The new std.process is ready for review

Steven Schveighoffer schveiguy at yahoo.com
Sat Mar 9 10:35:26 PST 2013


On Sat, 09 Mar 2013 11:05:14 -0500, Lars T. Kyllingstad  
<public at kyllingen.net> wrote:

> On Wednesday, 6 March 2013 at 16:45:51 UTC, Steven Schveighoffer wrote:
>> On Tue, 05 Mar 2013 17:38:09 -0500, Vladimir Panteleev  
>> <vladimir at thecybershadow.net> wrote:
>
>>> I've also initially tried writing a different program:
>>>
>>> [...]
>>
>> Linux should work here.  From what I can tell, you are doing it right.
>>
>> If I get some time, I'll try and debug this.
>
> I think I know what the problem is, and it sucks bigtime. :(
>
> Since the child process inherits the parent's open file descriptors,  
> both ends of a pipe will be open in the child process.  We have  
> separated pipe creation and process creation, so spawnProcess() knows  
> nothing about the "other" end of the pipe it receives, and is therefore  
> unable to close it.
>
> In this particular case, the problem is that "sort" doesn't do anything  
> until it receives EOF on standard input, which never happens, because  
> even though the write end of the pipe is closed in the parent process,  
> it is still open in the child.

Oh crap, that is bad.

Unlike Windows which is an opt-in strategy, unix has an opt-out strategy  
(there is the F_CLOEXEC flag).  For consistency, I think it would be good  
to close all the file descriptors before calling exec.

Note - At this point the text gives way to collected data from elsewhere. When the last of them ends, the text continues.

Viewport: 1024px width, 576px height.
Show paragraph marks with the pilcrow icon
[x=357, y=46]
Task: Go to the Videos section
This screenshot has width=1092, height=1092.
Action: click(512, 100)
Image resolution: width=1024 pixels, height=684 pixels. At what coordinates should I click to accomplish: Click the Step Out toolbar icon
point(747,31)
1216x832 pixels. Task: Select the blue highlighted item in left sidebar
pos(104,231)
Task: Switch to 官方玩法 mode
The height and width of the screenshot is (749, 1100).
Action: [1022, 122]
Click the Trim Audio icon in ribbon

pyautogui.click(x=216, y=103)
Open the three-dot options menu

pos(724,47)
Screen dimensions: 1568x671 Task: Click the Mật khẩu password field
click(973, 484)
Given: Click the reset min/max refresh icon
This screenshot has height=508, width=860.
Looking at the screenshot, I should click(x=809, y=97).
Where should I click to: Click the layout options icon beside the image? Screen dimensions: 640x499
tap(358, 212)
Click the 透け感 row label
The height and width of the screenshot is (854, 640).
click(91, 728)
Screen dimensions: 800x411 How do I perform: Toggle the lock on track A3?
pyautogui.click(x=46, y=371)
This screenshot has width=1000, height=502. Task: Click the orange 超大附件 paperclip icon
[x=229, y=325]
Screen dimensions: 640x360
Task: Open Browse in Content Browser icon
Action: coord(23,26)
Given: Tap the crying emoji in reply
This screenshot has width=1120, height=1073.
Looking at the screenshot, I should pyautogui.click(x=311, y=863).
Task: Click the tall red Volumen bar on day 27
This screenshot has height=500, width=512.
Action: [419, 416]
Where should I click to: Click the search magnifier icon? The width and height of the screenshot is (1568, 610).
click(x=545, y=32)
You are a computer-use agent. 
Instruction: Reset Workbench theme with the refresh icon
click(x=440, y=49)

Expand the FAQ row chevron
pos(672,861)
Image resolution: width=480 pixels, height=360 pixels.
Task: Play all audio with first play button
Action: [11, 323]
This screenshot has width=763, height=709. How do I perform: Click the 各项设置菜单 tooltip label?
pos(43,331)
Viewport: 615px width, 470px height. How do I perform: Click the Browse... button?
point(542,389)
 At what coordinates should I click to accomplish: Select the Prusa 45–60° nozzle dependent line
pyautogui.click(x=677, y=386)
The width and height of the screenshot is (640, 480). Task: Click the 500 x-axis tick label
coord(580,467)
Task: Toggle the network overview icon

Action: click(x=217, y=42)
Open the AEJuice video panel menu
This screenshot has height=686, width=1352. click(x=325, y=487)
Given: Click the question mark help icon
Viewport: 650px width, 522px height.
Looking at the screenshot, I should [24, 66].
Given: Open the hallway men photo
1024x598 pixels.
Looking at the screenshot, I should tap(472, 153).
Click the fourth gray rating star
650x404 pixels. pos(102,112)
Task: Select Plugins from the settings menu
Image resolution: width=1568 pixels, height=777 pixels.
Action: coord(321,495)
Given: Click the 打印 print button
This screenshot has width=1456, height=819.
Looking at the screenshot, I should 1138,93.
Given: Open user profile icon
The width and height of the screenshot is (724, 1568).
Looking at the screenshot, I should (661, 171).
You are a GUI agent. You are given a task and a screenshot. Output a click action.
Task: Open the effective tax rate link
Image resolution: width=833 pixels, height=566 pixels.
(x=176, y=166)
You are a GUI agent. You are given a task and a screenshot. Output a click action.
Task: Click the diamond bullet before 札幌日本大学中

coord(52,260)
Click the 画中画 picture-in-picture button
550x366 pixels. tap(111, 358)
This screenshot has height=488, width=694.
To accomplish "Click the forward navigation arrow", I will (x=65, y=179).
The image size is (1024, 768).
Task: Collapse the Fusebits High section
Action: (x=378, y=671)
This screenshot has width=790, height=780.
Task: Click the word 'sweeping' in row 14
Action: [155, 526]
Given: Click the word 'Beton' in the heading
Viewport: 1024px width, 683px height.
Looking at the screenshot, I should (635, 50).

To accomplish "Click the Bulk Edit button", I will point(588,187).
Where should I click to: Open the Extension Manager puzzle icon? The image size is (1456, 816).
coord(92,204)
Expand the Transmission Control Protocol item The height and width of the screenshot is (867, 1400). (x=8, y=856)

> I don't know how to solve this in a good way.  I can think of a few  
> alternatives, and they all suck:
>
> 1. Make a "special" spawnProcess() function for pipe redirection.
> 2. Use the "process object" approach, like Tango and Qt.
> 3. After fork(), in the child process, loop over the full range of  
> possible file descriptors and close the ones we don't want open.
>
> The last one would let us keep the current API (and would have the added  
> benefit of cleaning up unused FDs) but I have no idea how it would  
> impact performance.

I think 3 is the correct answer, it is consistent with Windows, and the  
most logical behavior.  For instance, if other threads are open and doing  
other things that aren't related (like network sockets), those too will be  
inherited!  We should close all file descriptors.